** begin Provided passage **

Here's a nice big cruising boat designed for Moody by Bill Dixon - The Moody 54. The drawings show a rig with in-the-mast furling, so we can assume this design is aimed at carefree cruising.
The D/L of this design is 201 and that's on the light side for a boat of this type. Beam is moderate. Overhang forward is fashionably short. There are two keels offered: one with a 7-foot 6-inch draft, and another shoal keel that draws 5 feet 11 inches. The hull shape looks reasonable, although I don't have a lines plan. The deck plan forward looks full, which would be consistent with other Dixon designs. This design has an attractive, gentle spring to its sheerline.
The rudder is a partially-balanced spade on a short, partial skeg. This allows for a lower bearing for strength. This is an oddly shaped rudder blade. Note that the leading edge is almost vertical. I'm going to guess this was an attempt by the designer to get more balanced area forward of the rudder stock to relieve steering pressure.
Once you get the LOA into the mid-50s you get the volume you need for a spacious three-stateroom boat. Unfortunately, the pressure to expand the accommodations falls on the forecastle and lazarette. Both these utility areas have been reduced to the minimum.
This is a very nice accommodation plan. The galley looks good with counter space on each side of the range for pots and pans. The sinks could be moved aft a foot. The big, curved dinette looks roomy, but I don't think you could seat more than four in comfort. Note the wet locker location and the handy sea berth in the passageway aft. I think the foot of the sea berth tucks into the aft cabin. Sleeping areas are roomy and have plenty of hanging locker space. The small stateroom forward has upper and lower berths and a small vanity. It's tight, but adequate. There is access from the forward stateroom to the head and shower.
Rig fashions come and go, but the good old cutter rig seems to still be the cruiser's rig of choice. I should correct myself: a cutter is defined more by the mast location than the number of headsails. This rig is really a sloop with extra headsails. The staysail will be used for heavy air and reaching. There is a track just forward of the mast indicating that the staysail will be self-tacking. Note the swept spreaders combined with fore and aft lowers.

** end Provided passage **

What you are asked to do
Please condense the paragraph of the Moody 54 review that starts with "The rudder is a partially-balanced spade" into two sentences, keeping its main facts.

** begin Data block **

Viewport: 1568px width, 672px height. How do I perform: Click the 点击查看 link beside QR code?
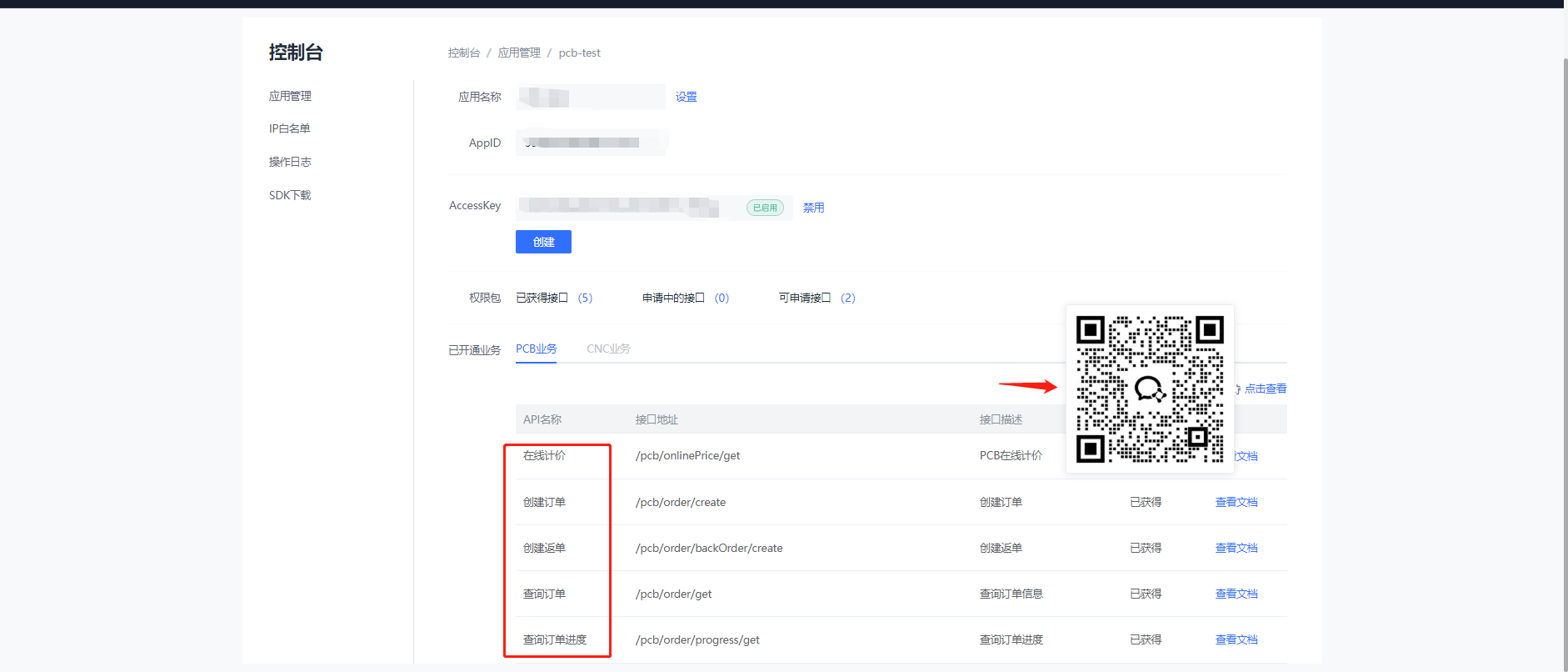(x=1265, y=389)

** end Data block **

Solution to the problem
The rudder is a partially-balanced spade on a short partial skeg, which allows a lower bearing for strength. Its blade is oddly shaped, with an almost vertical leading edge that the reviewer guesses was meant to put more balanced area forward of the rudder stock and relieve steering pressure.